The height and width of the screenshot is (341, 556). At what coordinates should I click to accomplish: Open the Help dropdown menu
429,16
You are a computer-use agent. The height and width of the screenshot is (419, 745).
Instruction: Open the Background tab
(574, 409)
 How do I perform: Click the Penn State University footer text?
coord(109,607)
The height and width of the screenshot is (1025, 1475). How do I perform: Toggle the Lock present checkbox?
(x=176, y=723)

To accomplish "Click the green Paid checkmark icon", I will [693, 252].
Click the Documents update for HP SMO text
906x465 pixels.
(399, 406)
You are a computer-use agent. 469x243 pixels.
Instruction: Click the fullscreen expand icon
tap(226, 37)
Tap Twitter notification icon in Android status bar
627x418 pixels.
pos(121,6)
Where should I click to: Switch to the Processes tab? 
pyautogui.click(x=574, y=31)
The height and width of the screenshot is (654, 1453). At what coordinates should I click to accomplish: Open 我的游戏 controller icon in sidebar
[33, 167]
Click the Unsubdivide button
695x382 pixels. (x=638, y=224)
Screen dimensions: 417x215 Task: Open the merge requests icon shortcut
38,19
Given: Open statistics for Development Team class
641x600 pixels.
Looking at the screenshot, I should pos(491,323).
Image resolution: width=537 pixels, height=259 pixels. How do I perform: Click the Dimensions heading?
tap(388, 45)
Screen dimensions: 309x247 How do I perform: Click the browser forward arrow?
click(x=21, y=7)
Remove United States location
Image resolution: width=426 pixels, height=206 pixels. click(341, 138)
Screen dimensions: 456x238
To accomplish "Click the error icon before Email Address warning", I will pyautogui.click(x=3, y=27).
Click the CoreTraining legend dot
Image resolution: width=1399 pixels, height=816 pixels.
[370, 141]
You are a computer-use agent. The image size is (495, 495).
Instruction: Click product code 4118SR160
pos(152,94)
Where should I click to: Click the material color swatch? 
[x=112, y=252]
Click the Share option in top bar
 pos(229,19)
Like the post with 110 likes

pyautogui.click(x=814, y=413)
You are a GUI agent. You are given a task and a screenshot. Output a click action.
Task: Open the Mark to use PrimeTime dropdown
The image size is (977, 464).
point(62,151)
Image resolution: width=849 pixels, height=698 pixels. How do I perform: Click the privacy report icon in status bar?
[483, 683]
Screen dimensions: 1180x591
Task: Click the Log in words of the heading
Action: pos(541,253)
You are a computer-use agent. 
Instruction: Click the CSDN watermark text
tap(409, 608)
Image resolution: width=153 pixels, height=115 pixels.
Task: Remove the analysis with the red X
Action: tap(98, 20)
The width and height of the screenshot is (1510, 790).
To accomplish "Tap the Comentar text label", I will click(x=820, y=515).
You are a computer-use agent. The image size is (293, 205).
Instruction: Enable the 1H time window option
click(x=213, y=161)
************
** What you will do **
Show every line from the listing above in which the string "agent" appears.

** Task answer **
You are a computer-use agent. The height and width of the screenshot is (419, 745).
You are a computer-use agent. 469x243 pixels.
You are a computer-use agent. The image size is (495, 495).
You are a GUI agent. You are given a task and a screenshot. Output a click action.
You are a computer-use agent. 
You are a computer-use agent. The image size is (293, 205).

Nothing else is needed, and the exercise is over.